Having been nominated, I was asked to complete an application form about how we teach Finance at Dane Court School and in June, I was told we had been shortlisted for the prize and invited to attend The MoneyWise Customer Service 2018 awards in Central London on Thursday 7 June. I nearly didn't go, after all, it was a school night! But Mrs Linton said she'd come too and I am so glad I did.
It is a privilege to work for such a forward thinking innovative school that gives us the autonomy to develop the curriculum in this way. Working closely with the Head of the International Baccalaureate Career-related Programme (IBCP), Mrs Linton, who also has a background in Business before teaching, we have developed what I believe is a fantastic offering; both educating students to achieve their potential in academic qualifications, as well as helping prepare them for the world of work.

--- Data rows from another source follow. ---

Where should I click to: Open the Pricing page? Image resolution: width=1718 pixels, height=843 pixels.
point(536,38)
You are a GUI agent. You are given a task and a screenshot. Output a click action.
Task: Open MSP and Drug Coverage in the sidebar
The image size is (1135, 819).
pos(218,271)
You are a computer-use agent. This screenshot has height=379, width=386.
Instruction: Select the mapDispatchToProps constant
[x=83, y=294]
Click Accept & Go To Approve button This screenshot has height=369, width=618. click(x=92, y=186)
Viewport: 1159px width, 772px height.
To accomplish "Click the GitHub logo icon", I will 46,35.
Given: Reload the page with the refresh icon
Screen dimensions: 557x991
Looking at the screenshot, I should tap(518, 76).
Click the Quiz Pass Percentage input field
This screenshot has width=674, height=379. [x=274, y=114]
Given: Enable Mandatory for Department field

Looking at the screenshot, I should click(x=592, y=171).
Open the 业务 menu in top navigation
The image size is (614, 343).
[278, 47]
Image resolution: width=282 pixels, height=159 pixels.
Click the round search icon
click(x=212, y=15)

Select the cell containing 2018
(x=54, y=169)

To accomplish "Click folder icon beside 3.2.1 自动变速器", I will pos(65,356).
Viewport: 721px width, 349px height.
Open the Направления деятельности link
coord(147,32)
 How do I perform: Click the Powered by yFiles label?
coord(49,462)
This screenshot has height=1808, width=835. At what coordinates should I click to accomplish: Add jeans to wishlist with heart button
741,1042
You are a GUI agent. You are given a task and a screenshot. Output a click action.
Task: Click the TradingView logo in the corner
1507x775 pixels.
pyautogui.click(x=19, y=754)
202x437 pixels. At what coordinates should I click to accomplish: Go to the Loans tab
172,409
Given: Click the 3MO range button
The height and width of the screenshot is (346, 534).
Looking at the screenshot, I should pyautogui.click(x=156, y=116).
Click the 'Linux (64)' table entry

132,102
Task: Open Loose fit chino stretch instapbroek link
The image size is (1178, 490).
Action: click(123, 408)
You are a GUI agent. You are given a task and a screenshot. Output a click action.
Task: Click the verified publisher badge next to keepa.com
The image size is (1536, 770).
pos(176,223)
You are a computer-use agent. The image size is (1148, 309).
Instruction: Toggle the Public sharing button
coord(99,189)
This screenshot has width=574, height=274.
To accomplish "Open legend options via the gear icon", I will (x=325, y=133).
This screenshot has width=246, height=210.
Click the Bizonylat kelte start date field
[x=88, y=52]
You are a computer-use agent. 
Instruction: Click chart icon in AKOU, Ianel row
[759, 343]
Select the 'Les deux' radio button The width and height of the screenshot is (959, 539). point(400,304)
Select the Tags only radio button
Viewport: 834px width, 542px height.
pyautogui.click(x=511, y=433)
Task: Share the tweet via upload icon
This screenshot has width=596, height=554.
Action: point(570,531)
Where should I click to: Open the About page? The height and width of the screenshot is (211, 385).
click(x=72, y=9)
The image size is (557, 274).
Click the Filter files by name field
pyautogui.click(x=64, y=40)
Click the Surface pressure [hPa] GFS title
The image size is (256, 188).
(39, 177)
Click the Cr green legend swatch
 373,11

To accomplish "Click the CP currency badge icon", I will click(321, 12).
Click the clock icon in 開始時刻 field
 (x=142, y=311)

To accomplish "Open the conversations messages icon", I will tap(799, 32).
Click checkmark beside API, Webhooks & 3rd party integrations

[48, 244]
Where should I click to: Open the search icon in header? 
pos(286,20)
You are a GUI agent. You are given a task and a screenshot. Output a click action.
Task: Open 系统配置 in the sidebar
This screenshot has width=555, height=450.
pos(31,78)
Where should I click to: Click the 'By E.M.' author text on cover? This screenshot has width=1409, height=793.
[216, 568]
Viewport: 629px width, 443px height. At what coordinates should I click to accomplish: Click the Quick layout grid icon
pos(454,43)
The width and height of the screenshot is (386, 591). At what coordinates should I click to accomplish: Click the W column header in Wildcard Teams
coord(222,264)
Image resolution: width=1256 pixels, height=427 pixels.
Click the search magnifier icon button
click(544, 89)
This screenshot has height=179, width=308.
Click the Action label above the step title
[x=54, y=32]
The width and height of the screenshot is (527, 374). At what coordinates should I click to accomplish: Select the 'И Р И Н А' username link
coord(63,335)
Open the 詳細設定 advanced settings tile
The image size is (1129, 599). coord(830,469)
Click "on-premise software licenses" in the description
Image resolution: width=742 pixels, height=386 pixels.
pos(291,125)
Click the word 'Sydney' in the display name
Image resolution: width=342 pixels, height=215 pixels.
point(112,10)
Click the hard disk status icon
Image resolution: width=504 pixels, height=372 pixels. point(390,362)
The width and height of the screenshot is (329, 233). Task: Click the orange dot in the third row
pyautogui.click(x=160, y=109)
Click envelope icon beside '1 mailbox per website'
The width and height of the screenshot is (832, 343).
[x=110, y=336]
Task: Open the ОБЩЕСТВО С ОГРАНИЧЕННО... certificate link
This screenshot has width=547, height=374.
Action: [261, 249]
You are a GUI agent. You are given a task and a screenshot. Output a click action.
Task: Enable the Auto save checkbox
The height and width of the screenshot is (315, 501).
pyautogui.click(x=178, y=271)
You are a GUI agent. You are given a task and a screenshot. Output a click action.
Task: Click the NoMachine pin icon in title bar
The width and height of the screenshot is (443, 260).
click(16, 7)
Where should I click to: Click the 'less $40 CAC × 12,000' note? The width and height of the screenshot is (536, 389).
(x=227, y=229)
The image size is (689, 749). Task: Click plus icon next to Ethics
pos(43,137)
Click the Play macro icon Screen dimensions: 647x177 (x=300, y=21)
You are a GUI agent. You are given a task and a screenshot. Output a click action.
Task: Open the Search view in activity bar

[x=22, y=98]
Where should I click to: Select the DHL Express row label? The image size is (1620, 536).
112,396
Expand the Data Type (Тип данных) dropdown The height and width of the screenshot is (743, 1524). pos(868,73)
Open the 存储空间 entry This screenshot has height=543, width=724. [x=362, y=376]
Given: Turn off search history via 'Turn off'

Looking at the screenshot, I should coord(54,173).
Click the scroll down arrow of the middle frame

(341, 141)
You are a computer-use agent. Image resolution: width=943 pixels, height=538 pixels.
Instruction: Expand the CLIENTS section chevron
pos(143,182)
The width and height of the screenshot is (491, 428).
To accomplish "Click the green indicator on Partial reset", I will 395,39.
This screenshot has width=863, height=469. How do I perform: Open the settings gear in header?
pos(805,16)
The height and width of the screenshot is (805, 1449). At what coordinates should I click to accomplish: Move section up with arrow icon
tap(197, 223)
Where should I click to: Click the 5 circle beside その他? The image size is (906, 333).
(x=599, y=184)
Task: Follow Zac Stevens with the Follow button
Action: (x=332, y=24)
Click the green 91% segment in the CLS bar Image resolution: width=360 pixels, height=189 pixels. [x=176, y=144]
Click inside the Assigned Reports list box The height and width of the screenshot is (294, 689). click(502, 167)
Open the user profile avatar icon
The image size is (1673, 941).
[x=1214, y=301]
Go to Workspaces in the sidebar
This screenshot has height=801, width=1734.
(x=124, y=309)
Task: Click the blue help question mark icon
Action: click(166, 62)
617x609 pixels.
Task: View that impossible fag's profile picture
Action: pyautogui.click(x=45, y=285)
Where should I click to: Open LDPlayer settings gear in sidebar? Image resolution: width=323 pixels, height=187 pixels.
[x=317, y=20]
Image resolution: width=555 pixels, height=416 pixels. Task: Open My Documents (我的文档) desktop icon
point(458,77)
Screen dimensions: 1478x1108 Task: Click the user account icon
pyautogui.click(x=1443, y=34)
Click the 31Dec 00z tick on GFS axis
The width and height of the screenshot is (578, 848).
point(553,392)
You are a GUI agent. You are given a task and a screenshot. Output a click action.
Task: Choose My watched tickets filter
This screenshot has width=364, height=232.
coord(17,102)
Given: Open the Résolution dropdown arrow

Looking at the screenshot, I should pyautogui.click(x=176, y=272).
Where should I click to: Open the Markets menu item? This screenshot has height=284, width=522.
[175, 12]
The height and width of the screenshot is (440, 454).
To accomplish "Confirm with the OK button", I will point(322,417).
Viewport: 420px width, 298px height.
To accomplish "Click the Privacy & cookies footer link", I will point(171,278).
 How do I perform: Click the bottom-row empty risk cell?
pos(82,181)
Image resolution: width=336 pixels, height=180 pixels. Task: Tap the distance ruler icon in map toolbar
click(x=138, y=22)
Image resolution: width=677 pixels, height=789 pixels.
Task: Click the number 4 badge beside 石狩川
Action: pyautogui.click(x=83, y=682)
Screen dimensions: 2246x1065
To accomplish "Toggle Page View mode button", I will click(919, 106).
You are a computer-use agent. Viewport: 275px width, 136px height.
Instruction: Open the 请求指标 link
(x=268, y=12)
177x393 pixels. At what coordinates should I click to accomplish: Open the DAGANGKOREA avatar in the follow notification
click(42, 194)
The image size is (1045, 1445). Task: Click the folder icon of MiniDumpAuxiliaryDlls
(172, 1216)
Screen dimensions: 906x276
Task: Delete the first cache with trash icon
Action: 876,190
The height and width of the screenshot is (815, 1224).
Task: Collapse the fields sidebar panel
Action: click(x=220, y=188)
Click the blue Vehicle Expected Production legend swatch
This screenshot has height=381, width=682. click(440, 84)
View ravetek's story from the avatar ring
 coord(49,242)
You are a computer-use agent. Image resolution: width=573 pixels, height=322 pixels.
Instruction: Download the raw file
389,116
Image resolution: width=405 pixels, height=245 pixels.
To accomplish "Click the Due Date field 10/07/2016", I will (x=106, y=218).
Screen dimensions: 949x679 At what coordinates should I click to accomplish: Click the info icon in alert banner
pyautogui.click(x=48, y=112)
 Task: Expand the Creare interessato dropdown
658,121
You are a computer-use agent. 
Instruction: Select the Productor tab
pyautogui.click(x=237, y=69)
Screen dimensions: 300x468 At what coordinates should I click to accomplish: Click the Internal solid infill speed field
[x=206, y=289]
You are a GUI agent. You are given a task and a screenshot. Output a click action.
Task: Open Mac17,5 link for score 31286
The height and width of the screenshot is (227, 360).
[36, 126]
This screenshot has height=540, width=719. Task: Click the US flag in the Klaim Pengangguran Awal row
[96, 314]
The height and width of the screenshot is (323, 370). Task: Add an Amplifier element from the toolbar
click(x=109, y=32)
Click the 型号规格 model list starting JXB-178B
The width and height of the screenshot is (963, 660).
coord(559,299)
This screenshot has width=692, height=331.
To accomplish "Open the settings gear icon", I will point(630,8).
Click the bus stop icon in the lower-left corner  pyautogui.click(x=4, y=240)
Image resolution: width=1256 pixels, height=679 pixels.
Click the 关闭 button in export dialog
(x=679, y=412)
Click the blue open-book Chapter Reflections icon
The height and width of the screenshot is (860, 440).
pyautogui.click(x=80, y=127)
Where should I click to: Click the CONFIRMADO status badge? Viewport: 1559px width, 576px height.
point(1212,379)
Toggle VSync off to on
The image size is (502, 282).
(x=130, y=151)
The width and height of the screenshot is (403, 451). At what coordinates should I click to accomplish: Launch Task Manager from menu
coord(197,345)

These are real life skills they are developing. Indeed, the two students who travelled to London to represented Dane Court in the Radio 4, Money Box Live phone-in are moving forward with their career plans. Charlie Summers has secured a higher-level apprenticeship with Kreston Reeves Chartered Accountants and Financial Advisors and Kiera Lennon has being invited for interviews with Hiscox, Barclays and Microsoft. Similarly, we took Connor Griffiths’ (who joined Dane Court in Sixth form from King Ethelbert School) and the rest of his class to Canary Wharf. Sitting in the Board Room with panoramic views of the modern-day UK financial industry, Connor said to me 'I'll be back'. True to his word, Connor is now completing a Business Management Degree at Royal Holloway University with an internship in a Wealth Management Company. Other trips have included visits to the Institute of the European Union in Belgium to see parliament in action, the Bank of England museum and a guided tour of the original City of London to see the coffee houses where the financial industry began. This is in addition to speakers visiting the school, such as Grant Thorton, HSBC and Pfizer and all IBCP students embarking on 3-month internships of one day a week in industry so they can experience the world of work first hand. What teacher would not be proud of these students pushing their boundaries and developing the skills they need for the future in this way?